Still another area of great potential lies in online courses. Right now Rutgers offers a nursing masters and a government accounting degree online. One of the most inventive and effective online efforts is the Librarians for the 21st Century master's program offered by our School of Communication, Information and Library Studies. Thanks to the leadership of Associate Dean Karen Novick, SCILS has established a program that is much more than online courses—they have built a sense of community, offered important support services, and ensured retention and graduation.
I strongly encourage, and the university will be doing all it can to facilitate, the development of online courses as well as hybrid courses—those with both an on-campus and online component. This is not about replacing the face-to-face interaction that is so vital to higher education, especially for traditional undergraduates—but about supplementing it. The world that our students enter is now dominated by on-the-job, online training.
Rutgers must also continue to build on programs such as our lifelong learning institute for retired adults. Enrollment has grown tenfold since 1993, and the interest will keep expanding as our population grows older.
These programs are important to our ambitions for Rutgers, and they make sense for our mission. They educate constituents we are not now serving. They address the social needs of the state, the nation, and the world. Done well, they will also lead to greater visibility for Rutgers as the state university. And they will bring resources we so urgently need.
Rutgers Day
Let me close by recognizing one final challenge, and that is communicating who we are and what we do at Rutgers. Is there anyone here who has never exclaimed: If only Rutgers told its story better? The elements are now in place to do that more effectively than ever before. Through the "Jersey Roots, Global Reach" campaign in newspapers, on buses and billboards, and on TV. Through the new Rutgers University Alumni Association, 370,000 strong, whose members have just received the latest issue of Rutgers Magazine. And on April 25, 2009, when we will have the first—ever Rutgers Day on the New Brunswick Campus-a great big, one-day show-and-tell for the entire state.
Building on the long and wonderful traditions of Ag Field Day and the New Jersey Folk Festival, which already bring thousands of people to the Cook and Douglass campuses each spring, the idea is to make the last Saturday in April a day when people from across the state come to Rutgers to experience their state university. A trip through a geological time machine, an ask-the-author talk on baseball in New Jersey, a performance by the Livingston Theatre Company, a historic tour, and our fabulous Faraday physics demonstration are just some of the events being planned—and many, many more are being solicited. We will roll out the scarlet carpet, welcoming thousands of visitors to show them what we do at Rutgers.
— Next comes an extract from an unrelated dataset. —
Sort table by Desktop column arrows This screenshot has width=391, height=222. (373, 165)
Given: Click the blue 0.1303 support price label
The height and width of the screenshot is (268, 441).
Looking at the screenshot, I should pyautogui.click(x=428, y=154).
We have so many reasons for pride in what we do at Rutgers, and each of us has so many causes for gratitude to be here. And yet so much to accomplish. Our ambitions for Rutgers are very high, and they should be. Our challenges are difficult, and perhaps they always will be. But our resolve is unyielding, our passion for discovery unstinting, our commitment to New Jersey unrivaled, and our quest for excellence unstoppable. It's a place called Rutgers, and for now we have the responsibility for its present and its future. Thank you.